Ausgangstext:
☆ ☆ ☆ ☆ ☆ ☆ ☆
Stoffers: Darum verklagen wir den FC Bayern

Der Geschäftsführer des TSV 1860 zweifelt die Rechtmäßigkeit des Verkaufs der Stadionanteile an die Roten an. Er sagt: „Wir führen diesen Prozess aus wirtschaftlicher Notwendigkeit!“
MÜNCHEN Es ist ein Einfrontenkrieg. Die Bosse des FC Bayern halten sich bedeckt. „Wir konzentrieren uns auf die Partie am Samstag in Wolfsburg“, sagte Mediendirektor Markus Hörwick auf AZ-Anfrage, „wir wollen diesem Theater keine Bedeutung beimessen.“ Der Rekordmeister überlässt die Regie im Theaterstück „Der Löwen-Aufstand“ somit Manfred Stoffers, dem Geschäftsführer des TSV 1860. Denn es war seine Idee, die Klage des Zweitligisten gegen den Rekordmeister anzustrengen, den Versuch zu starten, den Verkauf der Anteile an der Allianz Arena an die Roten im Frühjahr 2006 vor Gericht anzufechten (AZ berichtete).
☆ ☆ ☆ ☆ ☆ ☆ ☆
Gestellte Aufgabe 1: Übersetze den Satz „Die Bosse des FC Bayern halten sich bedeckt.“ aus dem Artikel über die Klage des TSV 1860 ins Englische.
Gestellte Aufgabe 2: Bitte gib aus dem Artikel über die Klage des TSV 1860 den Abschnitt wortgetreu wieder, der mit den Worten „Der Geschäftsführer des“ beginnt und mit „anzufechten (AZ berichtete).“ endet.
Die anschließende Auflistung ist eigenständiges Material und gehört nicht zum Artikel über die Klage des TSV 1860.

Material:
☆ ☆ ☆ ☆ ☆ ☆ ☆
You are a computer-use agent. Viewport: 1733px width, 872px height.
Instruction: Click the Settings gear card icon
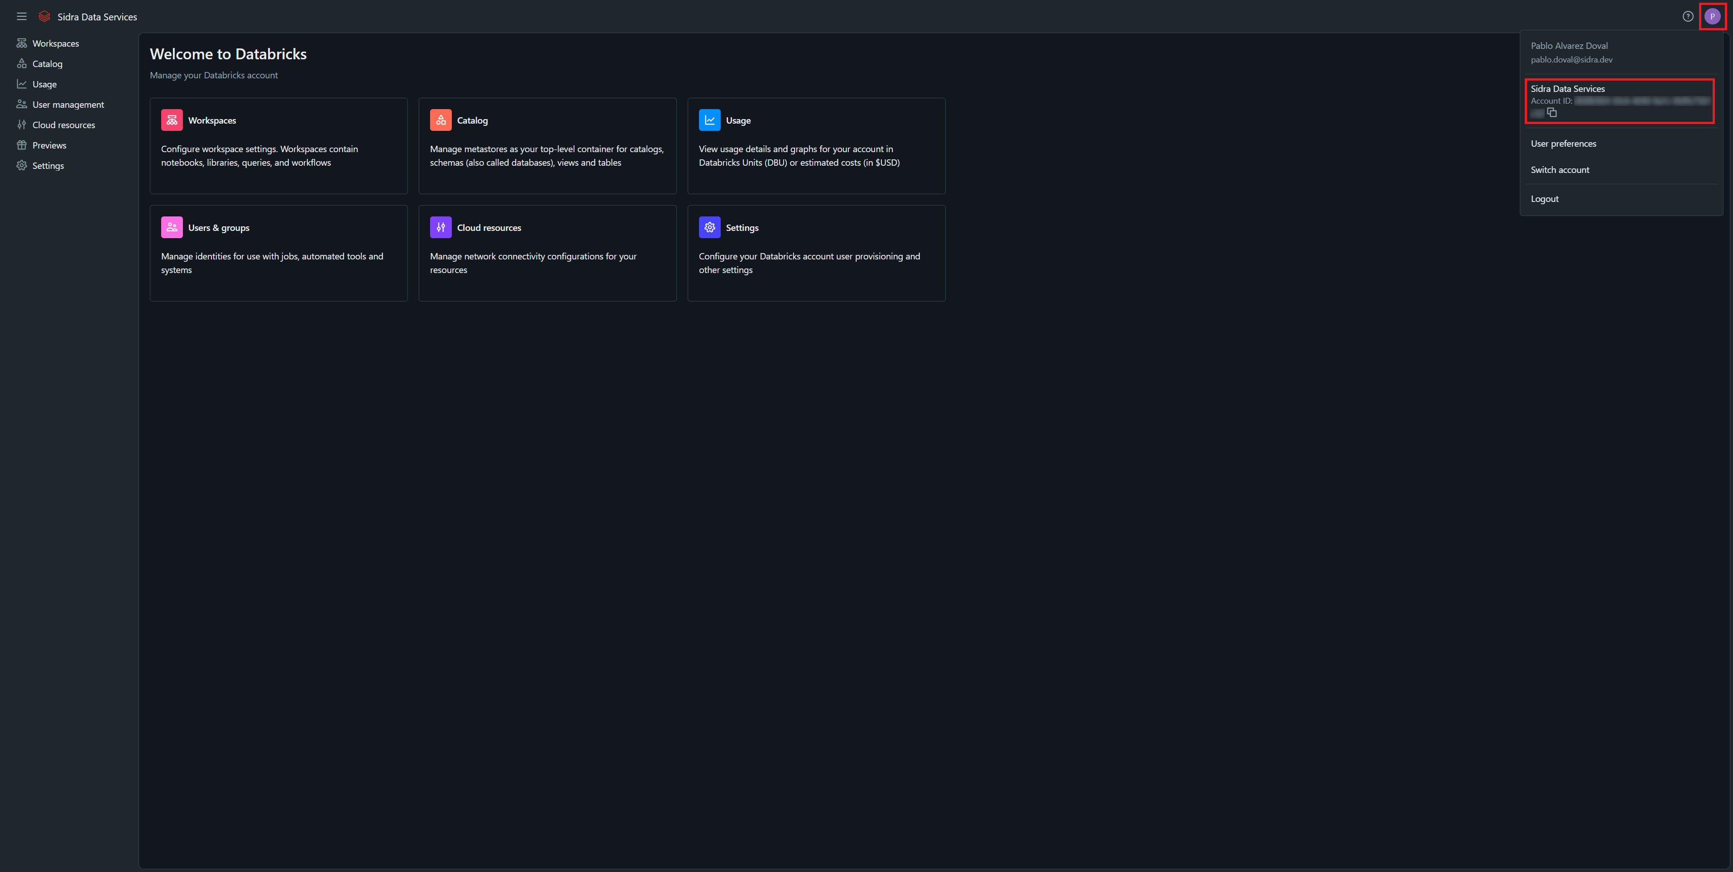(709, 227)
☆ ☆ ☆ ☆ ☆ ☆ ☆
Fertige Antwort 1: The bosses of FC Bayern are keeping a low profile.

Fertige Antwort 2:
Der Geschäftsführer des TSV 1860 zweifelt die Rechtmäßigkeit des Verkaufs der Stadionanteile an die Roten an. Er sagt: „Wir führen diesen Prozess aus wirtschaftlicher Notwendigkeit!“
MÜNCHEN Es ist ein Einfrontenkrieg. Die Bosse des FC Bayern halten sich bedeckt. „Wir konzentrieren uns auf die Partie am Samstag in Wolfsburg“, sagte Mediendirektor Markus Hörwick auf AZ-Anfrage, „wir wollen diesem Theater keine Bedeutung beimessen.“ Der Rekordmeister überlässt die Regie im Theaterstück „Der Löwen-Aufstand“ somit Manfred Stoffers, dem Geschäftsführer des TSV 1860. Denn es war seine Idee, die Klage des Zweitligisten gegen den Rekordmeister anzustrengen, den Versuch zu starten, den Verkauf der Anteile an der Allianz Arena an die Roten im Frühjahr 2006 vor Gericht anzufechten (AZ berichtete).